King of Mithila
- Reign: 1227–1285
- Predecessor: Narsimhadeva
- Successor: Saktisimhadeva
- Born: 8 March 1188
- Died: 1285 (aged 96–97)
- House: Karnata dynasty

= Ramasimhadeva =

King of Mithila from 1227 to 1285

Ramasimhadeva (8 March 1188 – 1285) was the fourth King of the Karnat dynasty of Mithila. He came into power around 1227 and succeeded his father, Narasimhadeva.

== Reign ==
Ramasimhadeva has been described as a "pious devotee and was a firm patron of sacred literature" and his reign was generally quite peaceful, in contrast to his father's. He compiled several commentaries on the Vedas. He also created various rules that were meant to guide Hindus and officers were sent to each village to ensure these were followed. Several other administrative reforms have also been attributed to him including the use of village accountants.
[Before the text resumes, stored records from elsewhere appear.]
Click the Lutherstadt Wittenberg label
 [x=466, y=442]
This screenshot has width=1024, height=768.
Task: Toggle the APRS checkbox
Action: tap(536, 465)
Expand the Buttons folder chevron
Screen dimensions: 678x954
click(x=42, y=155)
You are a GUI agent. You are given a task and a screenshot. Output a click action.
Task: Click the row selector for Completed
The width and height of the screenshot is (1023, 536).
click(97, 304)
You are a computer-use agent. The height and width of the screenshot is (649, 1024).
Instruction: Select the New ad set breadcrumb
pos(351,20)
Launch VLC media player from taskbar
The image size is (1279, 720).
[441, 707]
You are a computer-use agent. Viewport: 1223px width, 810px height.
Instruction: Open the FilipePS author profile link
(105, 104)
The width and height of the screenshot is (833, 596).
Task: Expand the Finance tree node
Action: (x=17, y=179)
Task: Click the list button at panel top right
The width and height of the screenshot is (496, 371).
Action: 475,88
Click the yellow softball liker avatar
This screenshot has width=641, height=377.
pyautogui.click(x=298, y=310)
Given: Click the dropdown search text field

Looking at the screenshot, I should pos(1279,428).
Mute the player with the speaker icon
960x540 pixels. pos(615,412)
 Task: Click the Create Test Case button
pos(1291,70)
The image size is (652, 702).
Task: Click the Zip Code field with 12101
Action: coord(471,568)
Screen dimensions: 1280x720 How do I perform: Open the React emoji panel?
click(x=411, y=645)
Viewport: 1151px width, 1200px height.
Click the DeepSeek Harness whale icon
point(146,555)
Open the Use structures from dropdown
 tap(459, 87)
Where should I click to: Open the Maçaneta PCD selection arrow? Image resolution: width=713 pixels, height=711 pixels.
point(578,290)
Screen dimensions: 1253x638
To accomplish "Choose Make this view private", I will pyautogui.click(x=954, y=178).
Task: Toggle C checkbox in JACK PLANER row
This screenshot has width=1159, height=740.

During his reign, the Tibetan monk Dharmasvamin arrived in the main Karnat capital of Simraungadh and described Ramasimhadeva as treating him with courtesy and even offering him the post of palace priest despite being a Buddhist. Ramasimhadeva also maintained Darbhanga as his second capital and today, many places are found in Darbhanga that reference his name.